WRITTEN TASK A
Transcribe the part of the Tate announcement that begins at the words "Vessel was made" and ends after the words "of abstract painters.".

LONDON.- Tate announced today it has received a gift of a major painting by Helen Frankenthaler (1928–2011), one of the leading figures of abstract American art in the 20th century. Vessel 1961, a spectacular example of the artist’s work created during an important early stage of her career, has been generously donated by the Helen Frankenthaler Foundation in New York and marks the first painting by the artist to enter the museum’s collection. It is now on show at Tate Modern alongside four other paintings on loan from the Helen Frankenthaler Foundation as part of a year-long free display of the artist’s work.

Vessel was made using Frankenthaler’s signature ‘soak-stain’ technique, whereby she poured thinned oil paint onto raw canvas placed directly on the studio floor. This allowed her to create pools and lines of paint, which she moved with brushes and other tools to produce washes of colour. ‘There are no rules’, she said. ‘That is how art is born.’

Frankenthaler was a major figure in the history of postwar American painting, associated with the second-generation abstract expressionists. One of the few women artists in the period to gain international recognition during her lifetime, she continued to reimagine her approach to art across a remarkable six-decade career and has had a profound impact on generations of abstract painters.

[Source data]
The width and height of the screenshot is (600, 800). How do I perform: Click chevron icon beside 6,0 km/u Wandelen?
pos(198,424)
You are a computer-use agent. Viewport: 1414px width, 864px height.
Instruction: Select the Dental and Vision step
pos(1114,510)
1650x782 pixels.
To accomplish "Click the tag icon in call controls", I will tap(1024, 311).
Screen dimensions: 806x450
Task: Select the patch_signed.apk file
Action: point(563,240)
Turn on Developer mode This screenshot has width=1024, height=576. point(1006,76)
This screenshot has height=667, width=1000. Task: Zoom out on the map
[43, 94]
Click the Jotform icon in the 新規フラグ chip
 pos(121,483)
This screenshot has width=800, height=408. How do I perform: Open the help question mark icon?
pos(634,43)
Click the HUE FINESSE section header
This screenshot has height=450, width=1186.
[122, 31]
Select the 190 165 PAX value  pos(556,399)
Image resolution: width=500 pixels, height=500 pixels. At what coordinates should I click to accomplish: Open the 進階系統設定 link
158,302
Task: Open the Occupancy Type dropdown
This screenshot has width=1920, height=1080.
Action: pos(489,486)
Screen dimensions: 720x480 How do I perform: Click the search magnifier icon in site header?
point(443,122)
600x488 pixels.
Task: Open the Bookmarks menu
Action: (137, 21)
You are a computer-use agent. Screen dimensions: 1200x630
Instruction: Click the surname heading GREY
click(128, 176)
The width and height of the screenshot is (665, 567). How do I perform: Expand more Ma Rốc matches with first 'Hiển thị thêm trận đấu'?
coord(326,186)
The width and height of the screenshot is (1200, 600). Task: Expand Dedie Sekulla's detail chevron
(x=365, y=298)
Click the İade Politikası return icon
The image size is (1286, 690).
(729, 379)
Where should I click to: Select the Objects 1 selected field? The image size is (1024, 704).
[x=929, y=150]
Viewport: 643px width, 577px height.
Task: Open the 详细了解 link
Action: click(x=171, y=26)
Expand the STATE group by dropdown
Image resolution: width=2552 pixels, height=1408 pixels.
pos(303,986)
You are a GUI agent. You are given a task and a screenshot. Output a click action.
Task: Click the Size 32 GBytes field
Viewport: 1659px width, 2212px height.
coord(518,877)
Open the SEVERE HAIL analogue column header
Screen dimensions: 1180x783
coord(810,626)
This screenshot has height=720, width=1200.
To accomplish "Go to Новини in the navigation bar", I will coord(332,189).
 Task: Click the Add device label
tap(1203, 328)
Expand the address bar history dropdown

WRITTEN TASK B
In the rows, start at the first row and stop after the line containing "pos(1114,510)". Rewrite those lines, changing "screenshot" to "screen capture" and leaving everything else untouched, and give back only those lines.

WRITTEN ANSWER A
Vessel was made using Frankenthaler’s signature ‘soak-stain’ technique, whereby she poured thinned oil paint onto raw canvas placed directly on the studio floor. This allowed her to create pools and lines of paint, which she moved with brushes and other tools to produce washes of colour. ‘There are no rules’, she said. ‘That is how art is born.’

Frankenthaler was a major figure in the history of postwar American painting, associated with the second-generation abstract expressionists. One of the few women artists in the period to gain international recognition during her lifetime, she continued to reimagine her approach to art across a remarkable six-decade career and has had a profound impact on generations of abstract painters.

WRITTEN ANSWER B
The width and height of the screen capture is (600, 800). How do I perform: Click chevron icon beside 6,0 km/u Wandelen?
pos(198,424)
You are a computer-use agent. Viewport: 1414px width, 864px height.
Instruction: Select the Dental and Vision step
pos(1114,510)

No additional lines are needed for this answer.